● **The exercise**
Edit the records below so that each "How do I perform:" becomes "How should I carry out:", and keep everything else the same.

● **Records for processing**
— Begin —

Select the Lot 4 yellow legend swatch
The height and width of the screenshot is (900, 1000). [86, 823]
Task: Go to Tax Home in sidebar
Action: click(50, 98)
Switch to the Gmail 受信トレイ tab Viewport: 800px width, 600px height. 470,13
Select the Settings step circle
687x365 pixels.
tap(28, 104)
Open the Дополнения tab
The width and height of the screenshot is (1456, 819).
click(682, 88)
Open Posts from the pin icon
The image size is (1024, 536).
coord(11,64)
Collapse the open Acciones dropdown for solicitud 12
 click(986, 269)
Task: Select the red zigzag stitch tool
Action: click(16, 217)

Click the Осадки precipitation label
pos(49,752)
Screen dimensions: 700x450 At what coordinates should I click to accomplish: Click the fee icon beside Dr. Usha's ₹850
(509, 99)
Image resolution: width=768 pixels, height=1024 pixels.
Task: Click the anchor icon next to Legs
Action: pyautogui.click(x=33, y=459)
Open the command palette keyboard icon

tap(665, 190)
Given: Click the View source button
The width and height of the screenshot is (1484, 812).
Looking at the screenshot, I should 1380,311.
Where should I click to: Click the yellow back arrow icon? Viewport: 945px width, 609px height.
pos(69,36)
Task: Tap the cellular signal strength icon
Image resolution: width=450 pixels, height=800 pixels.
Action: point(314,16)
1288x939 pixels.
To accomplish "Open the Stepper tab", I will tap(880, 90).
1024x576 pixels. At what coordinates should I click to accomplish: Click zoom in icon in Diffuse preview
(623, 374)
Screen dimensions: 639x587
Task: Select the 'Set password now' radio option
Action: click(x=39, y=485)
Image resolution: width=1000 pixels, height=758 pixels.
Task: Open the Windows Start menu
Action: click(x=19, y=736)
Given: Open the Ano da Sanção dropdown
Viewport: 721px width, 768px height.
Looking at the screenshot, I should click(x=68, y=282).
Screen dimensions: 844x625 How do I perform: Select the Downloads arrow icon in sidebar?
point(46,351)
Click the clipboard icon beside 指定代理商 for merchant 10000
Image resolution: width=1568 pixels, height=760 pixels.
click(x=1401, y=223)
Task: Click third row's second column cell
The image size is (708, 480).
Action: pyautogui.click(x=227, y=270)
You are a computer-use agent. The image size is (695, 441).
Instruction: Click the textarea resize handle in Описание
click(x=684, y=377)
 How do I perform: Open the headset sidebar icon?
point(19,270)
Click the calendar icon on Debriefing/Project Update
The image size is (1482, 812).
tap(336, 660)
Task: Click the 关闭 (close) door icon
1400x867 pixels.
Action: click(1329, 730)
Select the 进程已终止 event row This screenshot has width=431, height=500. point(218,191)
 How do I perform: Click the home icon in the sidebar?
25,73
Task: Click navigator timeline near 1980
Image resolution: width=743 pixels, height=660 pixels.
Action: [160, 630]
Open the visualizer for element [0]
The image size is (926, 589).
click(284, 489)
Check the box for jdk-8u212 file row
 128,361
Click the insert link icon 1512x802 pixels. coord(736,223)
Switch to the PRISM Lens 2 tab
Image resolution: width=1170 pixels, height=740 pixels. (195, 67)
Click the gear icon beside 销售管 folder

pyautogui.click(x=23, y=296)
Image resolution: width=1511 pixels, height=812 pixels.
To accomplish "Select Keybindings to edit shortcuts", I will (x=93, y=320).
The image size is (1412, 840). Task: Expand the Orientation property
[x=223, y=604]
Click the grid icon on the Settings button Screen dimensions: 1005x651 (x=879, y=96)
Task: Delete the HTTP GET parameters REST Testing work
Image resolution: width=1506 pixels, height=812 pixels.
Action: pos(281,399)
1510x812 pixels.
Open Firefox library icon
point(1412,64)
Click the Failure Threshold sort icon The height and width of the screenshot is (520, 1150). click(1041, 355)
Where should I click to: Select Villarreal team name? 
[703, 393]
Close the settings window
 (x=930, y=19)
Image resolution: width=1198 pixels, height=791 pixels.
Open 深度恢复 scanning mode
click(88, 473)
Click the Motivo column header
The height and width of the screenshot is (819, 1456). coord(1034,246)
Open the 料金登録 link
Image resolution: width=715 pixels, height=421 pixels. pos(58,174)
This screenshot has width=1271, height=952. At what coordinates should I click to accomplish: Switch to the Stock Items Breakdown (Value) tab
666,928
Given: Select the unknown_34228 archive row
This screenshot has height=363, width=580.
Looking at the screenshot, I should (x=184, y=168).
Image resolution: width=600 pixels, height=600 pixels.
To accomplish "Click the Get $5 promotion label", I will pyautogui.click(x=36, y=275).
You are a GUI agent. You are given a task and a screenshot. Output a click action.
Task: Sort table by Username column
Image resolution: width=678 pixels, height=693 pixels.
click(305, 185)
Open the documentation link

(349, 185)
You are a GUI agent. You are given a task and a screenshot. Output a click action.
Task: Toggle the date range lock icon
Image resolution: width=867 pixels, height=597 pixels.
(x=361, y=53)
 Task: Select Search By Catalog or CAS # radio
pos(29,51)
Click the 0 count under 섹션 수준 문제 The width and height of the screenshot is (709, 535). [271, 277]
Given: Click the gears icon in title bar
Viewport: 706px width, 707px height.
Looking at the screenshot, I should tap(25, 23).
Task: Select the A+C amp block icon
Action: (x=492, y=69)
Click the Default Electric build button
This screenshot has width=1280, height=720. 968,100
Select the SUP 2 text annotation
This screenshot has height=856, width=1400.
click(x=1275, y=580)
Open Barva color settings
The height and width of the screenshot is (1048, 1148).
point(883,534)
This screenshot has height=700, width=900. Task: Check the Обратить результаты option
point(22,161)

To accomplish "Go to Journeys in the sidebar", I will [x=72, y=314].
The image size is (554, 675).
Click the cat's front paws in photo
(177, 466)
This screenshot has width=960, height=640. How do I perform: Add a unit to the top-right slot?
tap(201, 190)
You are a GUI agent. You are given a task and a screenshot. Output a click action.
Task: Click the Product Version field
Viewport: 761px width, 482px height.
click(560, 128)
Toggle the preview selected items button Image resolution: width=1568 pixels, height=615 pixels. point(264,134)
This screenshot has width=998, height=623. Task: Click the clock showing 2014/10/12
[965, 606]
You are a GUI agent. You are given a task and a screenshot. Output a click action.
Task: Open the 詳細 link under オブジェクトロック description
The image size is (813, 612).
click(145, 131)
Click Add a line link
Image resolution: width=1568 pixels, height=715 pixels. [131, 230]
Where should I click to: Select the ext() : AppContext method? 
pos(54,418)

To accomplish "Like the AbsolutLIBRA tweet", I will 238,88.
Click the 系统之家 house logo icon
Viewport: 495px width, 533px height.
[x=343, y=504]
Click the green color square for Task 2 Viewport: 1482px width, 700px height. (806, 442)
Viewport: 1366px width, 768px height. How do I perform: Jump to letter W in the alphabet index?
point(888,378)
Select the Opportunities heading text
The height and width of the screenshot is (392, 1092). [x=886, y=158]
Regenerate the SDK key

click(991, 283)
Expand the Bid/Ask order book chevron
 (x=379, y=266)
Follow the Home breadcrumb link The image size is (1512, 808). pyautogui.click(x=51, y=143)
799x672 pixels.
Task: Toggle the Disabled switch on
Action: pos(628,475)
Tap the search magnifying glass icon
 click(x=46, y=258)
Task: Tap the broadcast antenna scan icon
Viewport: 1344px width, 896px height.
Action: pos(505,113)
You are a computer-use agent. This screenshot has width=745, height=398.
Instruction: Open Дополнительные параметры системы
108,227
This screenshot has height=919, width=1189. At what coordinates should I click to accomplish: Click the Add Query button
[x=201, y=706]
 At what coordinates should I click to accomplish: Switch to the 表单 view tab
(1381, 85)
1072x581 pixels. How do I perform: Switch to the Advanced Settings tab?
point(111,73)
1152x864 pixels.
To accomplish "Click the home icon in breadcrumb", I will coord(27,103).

— End —

● **Completed exercise**
Select the Lot 4 yellow legend swatch
The height and width of the screenshot is (900, 1000). [86, 823]
Task: Go to Tax Home in sidebar
Action: click(50, 98)
Switch to the Gmail 受信トレイ tab Viewport: 800px width, 600px height. 470,13
Select the Settings step circle
687x365 pixels.
tap(28, 104)
Open the Дополнения tab
The width and height of the screenshot is (1456, 819).
click(682, 88)
Open Posts from the pin icon
The image size is (1024, 536).
coord(11,64)
Collapse the open Acciones dropdown for solicitud 12
 click(986, 269)
Task: Select the red zigzag stitch tool
Action: click(16, 217)

Click the Осадки precipitation label
pos(49,752)
Screen dimensions: 700x450 At what coordinates should I click to accomplish: Click the fee icon beside Dr. Usha's ₹850
(509, 99)
Image resolution: width=768 pixels, height=1024 pixels.
Task: Click the anchor icon next to Legs
Action: pyautogui.click(x=33, y=459)
Open the command palette keyboard icon

tap(665, 190)
Given: Click the View source button
The width and height of the screenshot is (1484, 812).
Looking at the screenshot, I should 1380,311.
Where should I click to: Click the yellow back arrow icon? Viewport: 945px width, 609px height.
pos(69,36)
Task: Tap the cellular signal strength icon
Image resolution: width=450 pixels, height=800 pixels.
Action: point(314,16)
1288x939 pixels.
To accomplish "Open the Stepper tab", I will tap(880, 90).
1024x576 pixels. At what coordinates should I click to accomplish: Click zoom in icon in Diffuse preview
(623, 374)
Screen dimensions: 639x587
Task: Select the 'Set password now' radio option
Action: click(x=39, y=485)
Image resolution: width=1000 pixels, height=758 pixels.
Task: Open the Windows Start menu
Action: click(x=19, y=736)
Given: Open the Ano da Sanção dropdown
Viewport: 721px width, 768px height.
Looking at the screenshot, I should click(x=68, y=282).
Screen dimensions: 844x625 How should I carry out: Select the Downloads arrow icon in sidebar?
point(46,351)
Click the clipboard icon beside 指定代理商 for merchant 10000
Image resolution: width=1568 pixels, height=760 pixels.
click(x=1401, y=223)
Task: Click third row's second column cell
The image size is (708, 480).
Action: pyautogui.click(x=227, y=270)
You are a computer-use agent. The image size is (695, 441).
Instruction: Click the textarea resize handle in Описание
click(x=684, y=377)
 How should I carry out: Open the headset sidebar icon?
point(19,270)
Click the calendar icon on Debriefing/Project Update
The image size is (1482, 812).
tap(336, 660)
Task: Click the 关闭 (close) door icon
1400x867 pixels.
Action: click(1329, 730)
Select the 进程已终止 event row This screenshot has width=431, height=500. point(218,191)
 How should I carry out: Click the home icon in the sidebar?
25,73
Task: Click navigator timeline near 1980
Image resolution: width=743 pixels, height=660 pixels.
Action: [160, 630]
Open the visualizer for element [0]
The image size is (926, 589).
click(284, 489)
Check the box for jdk-8u212 file row
 128,361
Click the insert link icon 1512x802 pixels. coord(736,223)
Switch to the PRISM Lens 2 tab
Image resolution: width=1170 pixels, height=740 pixels. (195, 67)
Click the gear icon beside 销售管 folder

pyautogui.click(x=23, y=296)
Image resolution: width=1511 pixels, height=812 pixels.
To accomplish "Select Keybindings to edit shortcuts", I will (x=93, y=320).
The image size is (1412, 840). Task: Expand the Orientation property
[x=223, y=604]
Click the grid icon on the Settings button Screen dimensions: 1005x651 (x=879, y=96)
Task: Delete the HTTP GET parameters REST Testing work
Image resolution: width=1506 pixels, height=812 pixels.
Action: pos(281,399)
1510x812 pixels.
Open Firefox library icon
point(1412,64)
Click the Failure Threshold sort icon The height and width of the screenshot is (520, 1150). click(1041, 355)
Where should I click to: Select Villarreal team name? 
[703, 393]
Close the settings window
 (x=930, y=19)
Image resolution: width=1198 pixels, height=791 pixels.
Open 深度恢复 scanning mode
click(88, 473)
Click the Motivo column header
The height and width of the screenshot is (819, 1456). coord(1034,246)
Open the 料金登録 link
Image resolution: width=715 pixels, height=421 pixels. pos(58,174)
This screenshot has width=1271, height=952. At what coordinates should I click to accomplish: Switch to the Stock Items Breakdown (Value) tab
666,928
Given: Select the unknown_34228 archive row
This screenshot has height=363, width=580.
Looking at the screenshot, I should (x=184, y=168).
Image resolution: width=600 pixels, height=600 pixels.
To accomplish "Click the Get $5 promotion label", I will pyautogui.click(x=36, y=275).
You are a GUI agent. You are given a task and a screenshot. Output a click action.
Task: Sort table by Username column
Image resolution: width=678 pixels, height=693 pixels.
click(305, 185)
Open the documentation link

(349, 185)
You are a GUI agent. You are given a task and a screenshot. Output a click action.
Task: Toggle the date range lock icon
Image resolution: width=867 pixels, height=597 pixels.
(x=361, y=53)
 Task: Select Search By Catalog or CAS # radio
pos(29,51)
Click the 0 count under 섹션 수준 문제 The width and height of the screenshot is (709, 535). [271, 277]
Given: Click the gears icon in title bar
Viewport: 706px width, 707px height.
Looking at the screenshot, I should tap(25, 23).
Task: Select the A+C amp block icon
Action: (x=492, y=69)
Click the Default Electric build button
This screenshot has width=1280, height=720. 968,100
Select the SUP 2 text annotation
This screenshot has height=856, width=1400.
click(x=1275, y=580)
Open Barva color settings
The height and width of the screenshot is (1048, 1148).
point(883,534)
This screenshot has height=700, width=900. Task: Check the Обратить результаты option
point(22,161)

To accomplish "Go to Journeys in the sidebar", I will [x=72, y=314].
The image size is (554, 675).
Click the cat's front paws in photo
(177, 466)
This screenshot has width=960, height=640. How should I carry out: Add a unit to the top-right slot?
tap(201, 190)
You are a GUI agent. You are given a task and a screenshot. Output a click action.
Task: Click the Product Version field
Viewport: 761px width, 482px height.
click(560, 128)
Toggle the preview selected items button Image resolution: width=1568 pixels, height=615 pixels. point(264,134)
This screenshot has width=998, height=623. Task: Click the clock showing 2014/10/12
[965, 606]
You are a GUI agent. You are given a task and a screenshot. Output a click action.
Task: Open the 詳細 link under オブジェクトロック description
The image size is (813, 612).
click(145, 131)
Click Add a line link
Image resolution: width=1568 pixels, height=715 pixels. [131, 230]
Where should I click to: Select the ext() : AppContext method? 
pos(54,418)

To accomplish "Like the AbsolutLIBRA tweet", I will 238,88.
Click the 系统之家 house logo icon
Viewport: 495px width, 533px height.
[x=343, y=504]
Click the green color square for Task 2 Viewport: 1482px width, 700px height. (806, 442)
Viewport: 1366px width, 768px height. How should I carry out: Jump to letter W in the alphabet index?
point(888,378)
Select the Opportunities heading text
The height and width of the screenshot is (392, 1092). [x=886, y=158]
Regenerate the SDK key

click(991, 283)
Expand the Bid/Ask order book chevron
 (x=379, y=266)
Follow the Home breadcrumb link The image size is (1512, 808). pyautogui.click(x=51, y=143)
799x672 pixels.
Task: Toggle the Disabled switch on
Action: pos(628,475)
Tap the search magnifying glass icon
 click(x=46, y=258)
Task: Tap the broadcast antenna scan icon
Viewport: 1344px width, 896px height.
Action: pos(505,113)
You are a computer-use agent. This screenshot has width=745, height=398.
Instruction: Open Дополнительные параметры системы
108,227
This screenshot has height=919, width=1189. At what coordinates should I click to accomplish: Click the Add Query button
[x=201, y=706]
 At what coordinates should I click to accomplish: Switch to the 表单 view tab
(1381, 85)
1072x581 pixels. How should I carry out: Switch to the Advanced Settings tab?
point(111,73)
1152x864 pixels.
To accomplish "Click the home icon in breadcrumb", I will coord(27,103).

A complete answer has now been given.